Aardman Animation, uno de los estudios más respetados dentro de la industria, no cerraría el año sin una historia enlazada con la navidad. En ese marco llega Peti Roja, titulada a escala global como Robin Robin. Se trata de un cortometraje animado, dirigido y guionizado por Dan Ojari y Michael Please, que cuenta la historia de un ave marcada por su origen: fue criada por ratones. En tiempos donde los relatos navideños parecen saturados o muy lejos de algunos clásicos, la apuesta de Netflix puede servir para reconciliarse con las producciones ambientadas en esa época. 

La casa productora se distingue por utilizar claymation y stop motion para sus narrativas. Estos recursos no son menores porque también son parte de la historia. La experiencia visual cambia. Por tanto, los efectos que se generan en el espectador también se diversifican, a diferencia de los recursos más comunes. En el caso de Peti Roja, el estilo de Aardman Animation contribuye a generar un clima infantil conmovedor, cálido, y a su vez atractivo para otros públicos porque está bien contada su historia

Los recursos utilizados para la recreación del universo no están por sobre el relato, en contraste con producciones rimbombantes, en las que las explosiones pesan más que la historia. En Peti Roja se puede encontrar un balance entre los recursos estéticos y narrativos en favor de ambos: uno y otro crecen porque están bien utilizados. En este cortometraje todo dice en favor de generar una experiencia agradable.

Peti Roja, un relato digno de la mejor literatura infantil (pero en Netflix)

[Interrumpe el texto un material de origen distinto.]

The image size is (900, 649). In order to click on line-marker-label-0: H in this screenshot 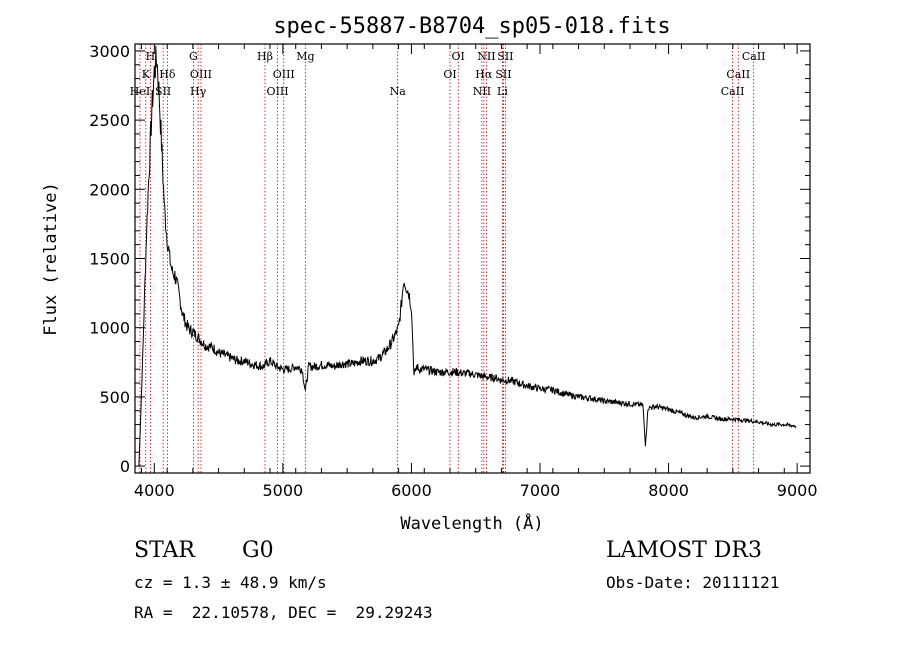, I will do `click(151, 56)`.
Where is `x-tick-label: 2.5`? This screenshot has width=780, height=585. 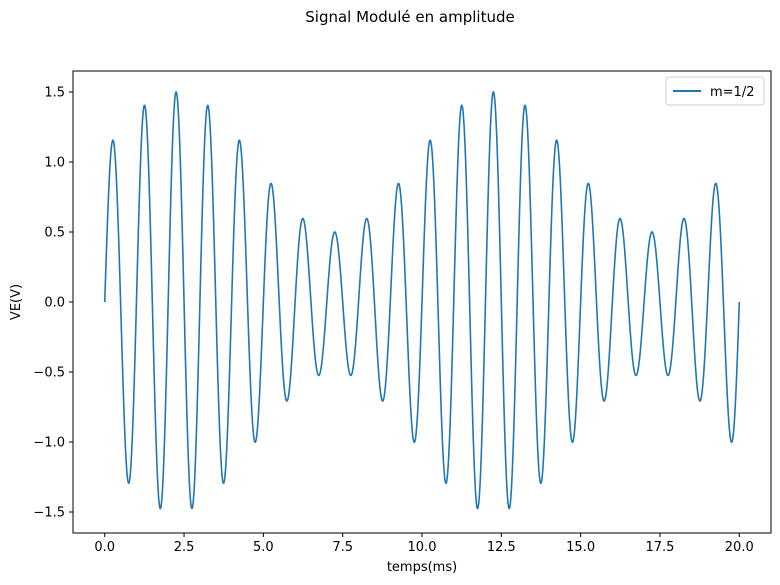
x-tick-label: 2.5 is located at coordinates (184, 548).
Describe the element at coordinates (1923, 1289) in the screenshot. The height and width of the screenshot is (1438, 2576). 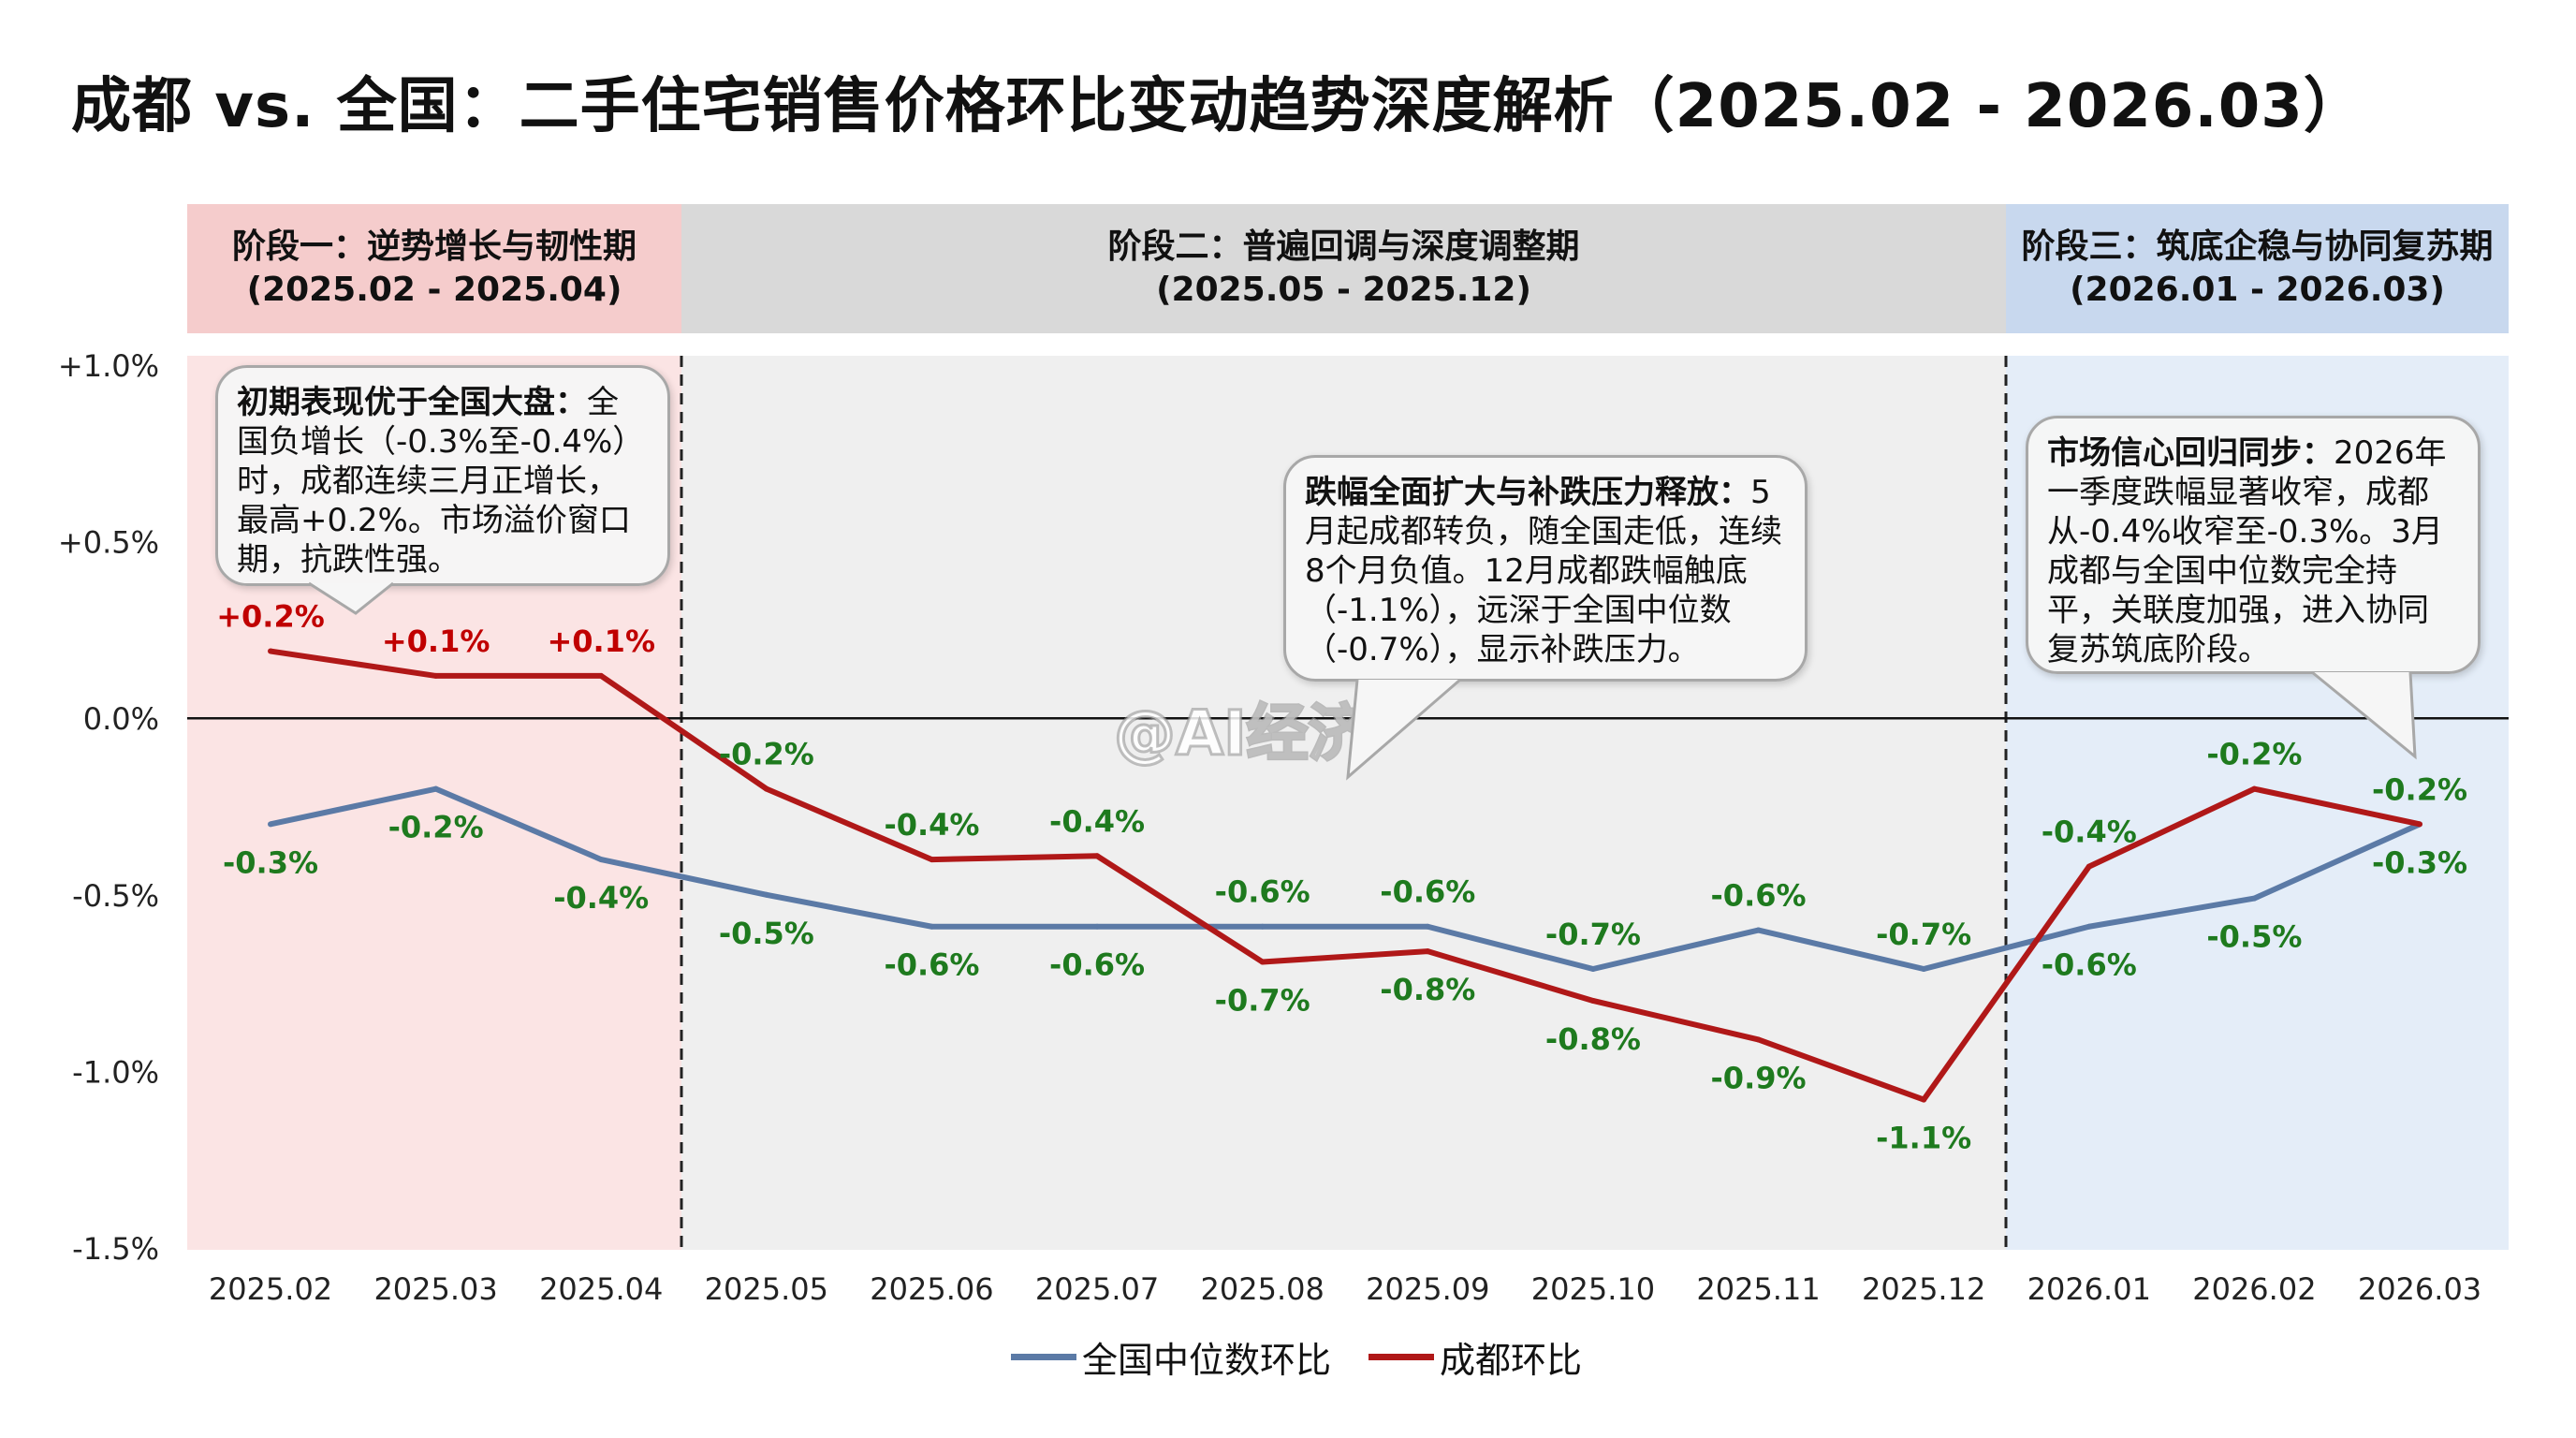
I see `x-tick-label: 2025.12` at that location.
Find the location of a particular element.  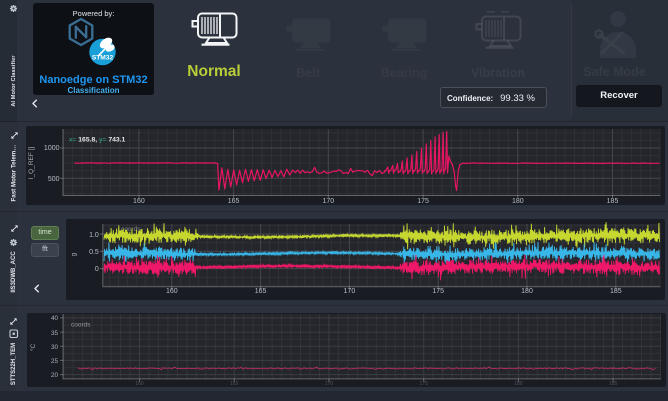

Se tiende a creer que la literatura infantil es exclusiva de los niños, cuando no pocos relatos tipificados de esa manera sirven de buena manera para los adultos. ¿Qué ocurre? A medida que la experiencia lectora se nutre de las vivencias es posible entender mejor los mensajes que a través de los libros se recibió unos años antes. A esto se suma la valor estética de ese tipo de libros, con diseños, ilustraciones y otros recursos enfocados a encantar la vista y generar una conexión con la lectura desde los primeros años. 

Con Peti Roja puede que se produzca un efecto similar, pero en clave cinematográfica. Visto el resultado final, es válido sospechar que si funciona como una experiencia inicial para muchos pequeños, estos comiencen a cultivar una relación sólida y sana con la gran pantalla. De hecho, es una lástima pensar que la mayor cantidad de espectadores se sumará a través de los ordenadores y no mediante la gran pantalla. Es una producción para ver en las mejores condiciones posibles.

En el caso de los adultos, quizá les recuerde distintos relatos que los maravillaron por su puesta en escena y su historia. Si no, es probable que se identifiquen con la esencia de Robin Robin: la búsqueda de la identidad. Es la suerte de paradoja que entrañan este tipo de producciones. Abordan de forma sencilla temas complejos, desde las distintas clases sociales hasta debates particulares, internos, que en el plano real suelen tomar bastante tiempo para ser resueltos, o al menos más de la media hora y monedas que dura Peti Roja.

Este corto animado se puede ver en Netflix y funciona tanto para una tarde de domingo como para cortar la semana durante una noche; o para comenzar la navidad viéndolo.